2. Generate real data:
Generating a lot of real data is time consuming and expensive. But the payoff is that you can create a more objective source of information around which conversations can be framed. The goal is not to be right, but to facilitate a dialogue around a core theme. This allows everyone to take an interest and participate in converting facts into information and information into stories that can be shared.
3. UX (user experience) is not an afterthought:
Once the data was generated, Honest Tea could have just uploaded a big list and called it a day. This would have picked up some interest, but not nearly as much as they have by making the data extremely interactive and accessible. Most people aren’t comfortable crunching large data sets, but that doesn’t mean they don’t have interest in the data or that they don’t understand the relevance. Making information accessible and interactive helps create a tool that allows others to build their own interpretations and creates more opportunities for conversations to be started. I mean, who would have thought this:
And what about the value of a project like this?

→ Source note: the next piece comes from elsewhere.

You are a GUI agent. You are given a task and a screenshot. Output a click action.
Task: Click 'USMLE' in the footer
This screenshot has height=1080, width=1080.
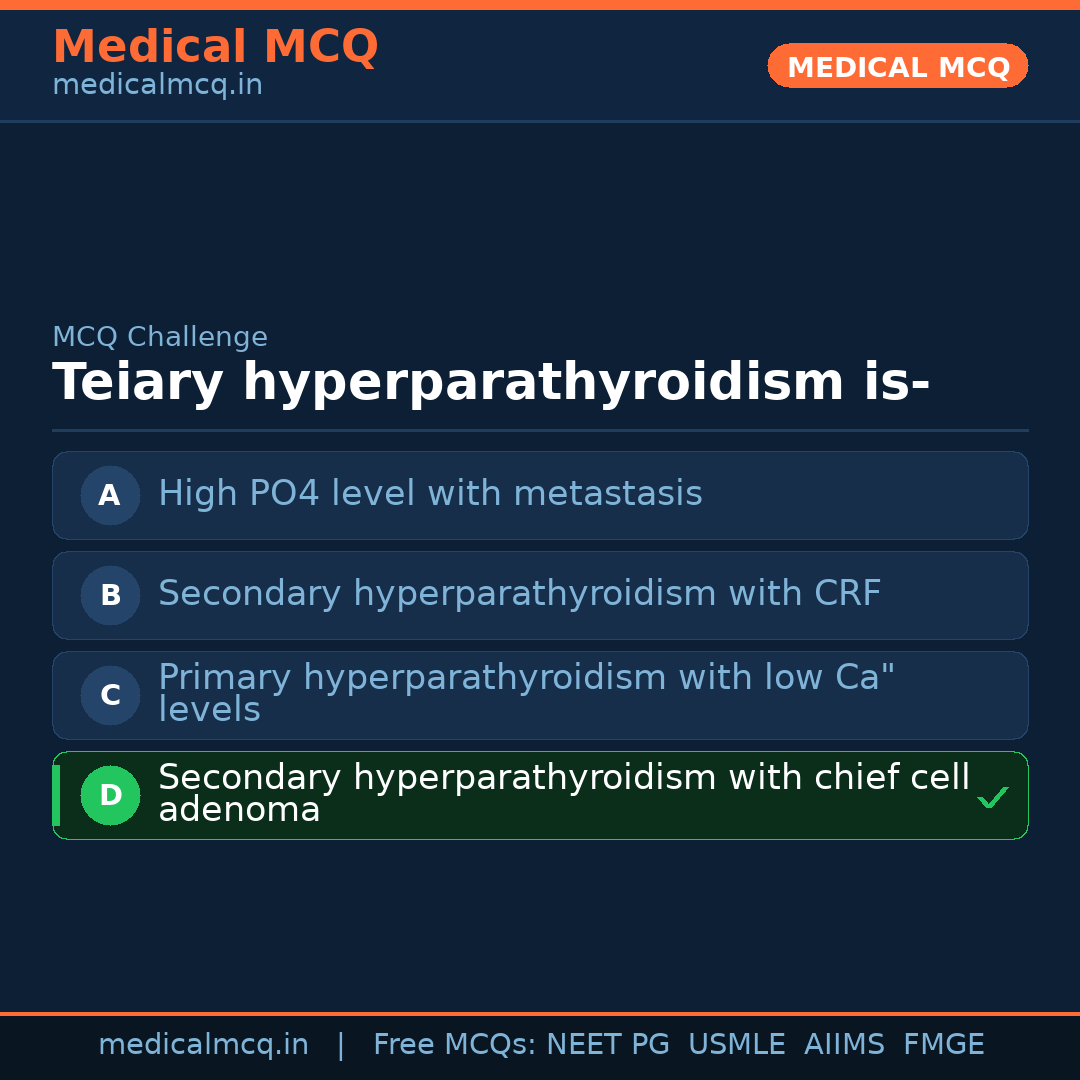point(736,1045)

So far, the latest campaign has 169,000 Facebook Likes (according to one report on Social Media Today these Fans are likely to spend more than double on a product with 74% being “likely to recommend” compared to 38% for non-Likes). In 2011, the report garnered 280 million impressions, 160 press stories, $2.79 million in earned media, double-digit sales growth in cities where they held the experiments (via Social Times).
Overall, probably not a bad investment for Honest Tea – especially if this data helps some of the lowest ranked cities start looking for ways to get themselves higher up the list.